Beyond Needing to Be Right
LETTER BY BRIAN MORYKON
Some people feel like it’s their call in life to point out what is wrong in others. Modern-day scribes and Pharisees, we avoid them at all costs.
At times I can be one of them, if only on the inside.
Faultfinding is a “skill” I honed over the years. My judgment of others isn’t always verbalized, but boy do the thoughts get loud.
Lately, I’m asking the Holy Spirit where this critical bent began and why it continues. My sense is that it’s a survival technique little-boy-me developed as a preemptive defense mechanism against the beast called Rejection. Whatever the cause, God is at work in me, offering awareness, healing, and training. And in good moments (far fewer than I desire) — when my body, heart, and mind are secure in the knowledge of God’s care — I don’t strongly feel the need to be right or correct everyone, mentally or verbally.
But what about the times when someone does need to be corrected? Scripture is clear that there’s a time to “turn a sinner from the error of his way” (James 5:20). The key then is the spirit in which the correction is done. Do we have another’s best in mind?

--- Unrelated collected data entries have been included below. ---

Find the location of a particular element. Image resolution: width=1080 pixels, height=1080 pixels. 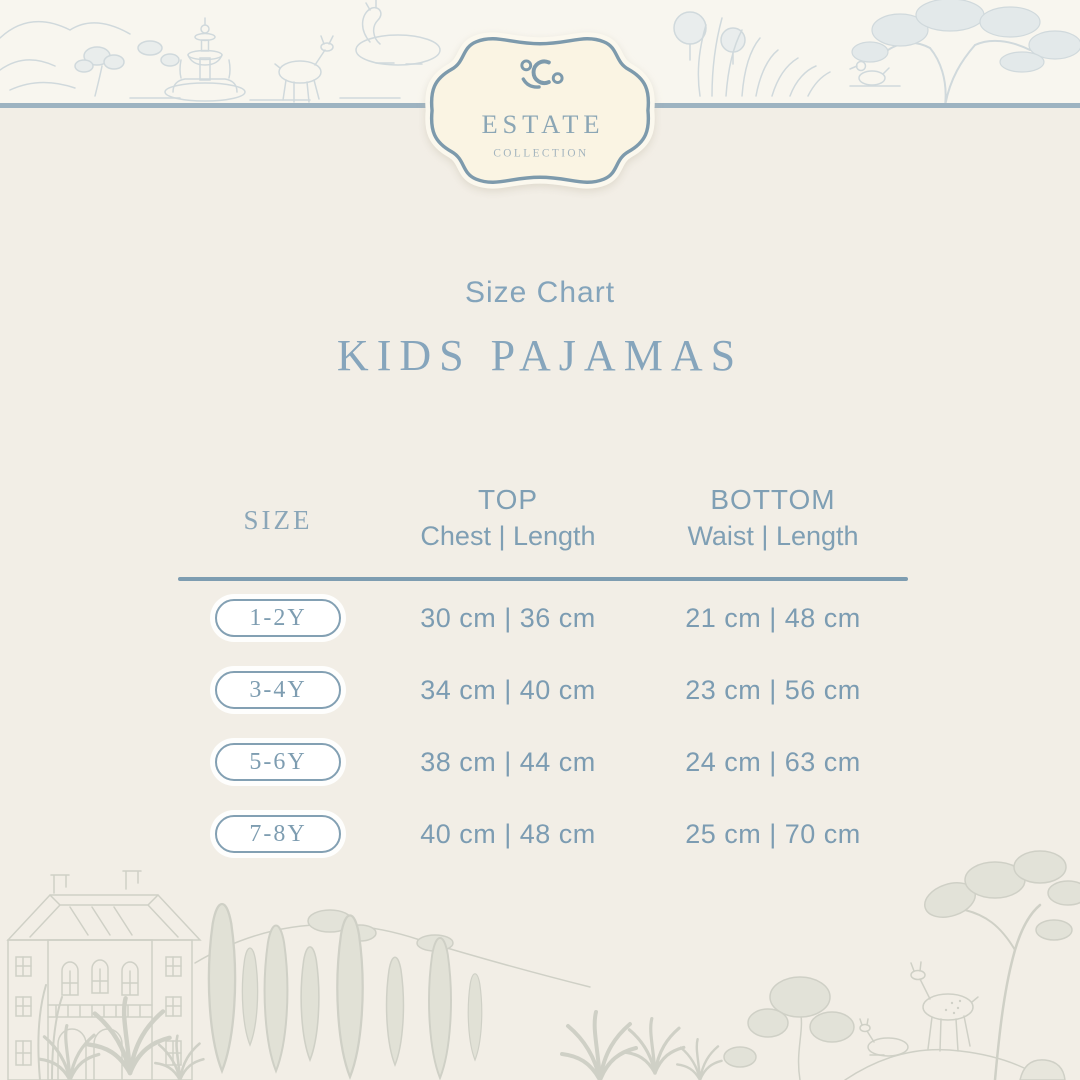

mound-line is located at coordinates (945, 1064).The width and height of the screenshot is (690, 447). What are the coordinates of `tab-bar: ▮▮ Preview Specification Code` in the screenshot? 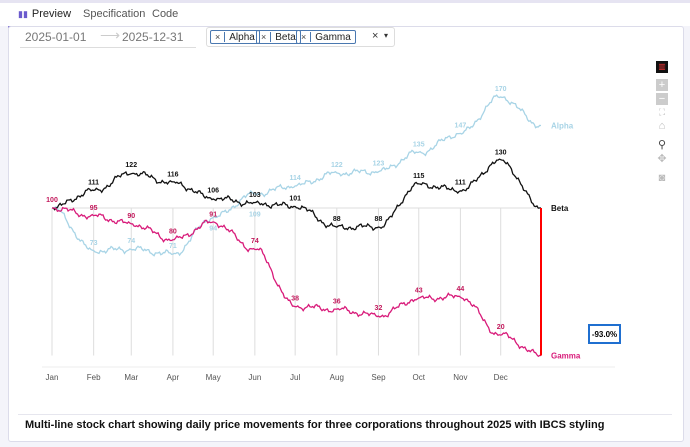 It's located at (345, 14). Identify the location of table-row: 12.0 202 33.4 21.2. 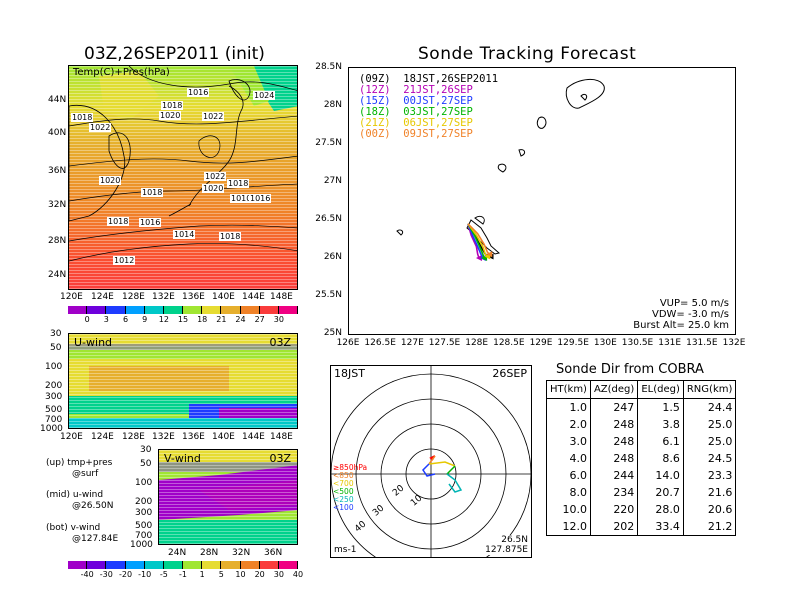
(642, 527).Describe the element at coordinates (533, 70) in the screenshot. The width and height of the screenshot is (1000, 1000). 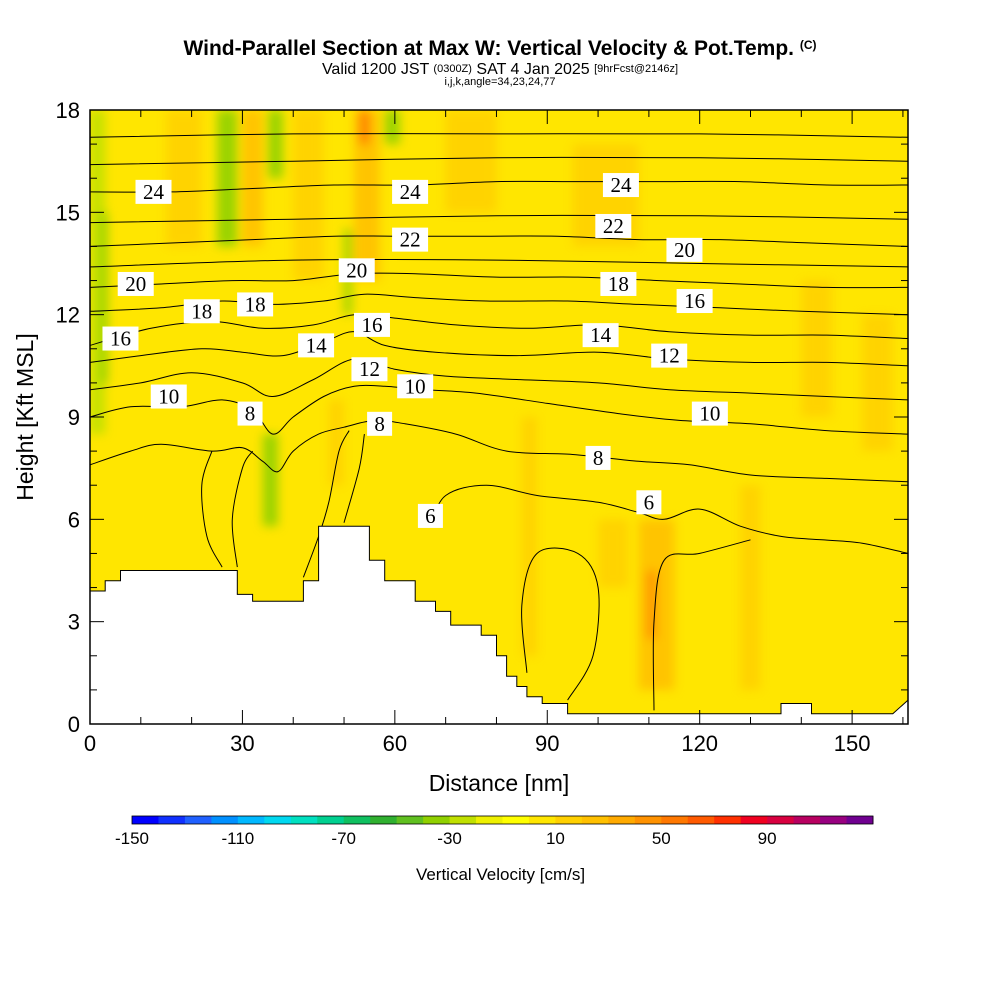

In a remarkable talk on holiness featured on the podcast this week, Dallas Willard points out: “The problem is that if you [correct] in the wrong way you don’t give life to people, you kill them, because you don’t come to the heart level where there is hope of contacting God and getting a new life going.”
Are you familiar with François Fénelon? Now here is someone who met people at the heart level. His life and writings reveal a man whose righteousness exceeded that of the scribes and Pharisees. He offered advice and correction not because he needed to be right but because he loved those to whom he wrote. May it be so with us.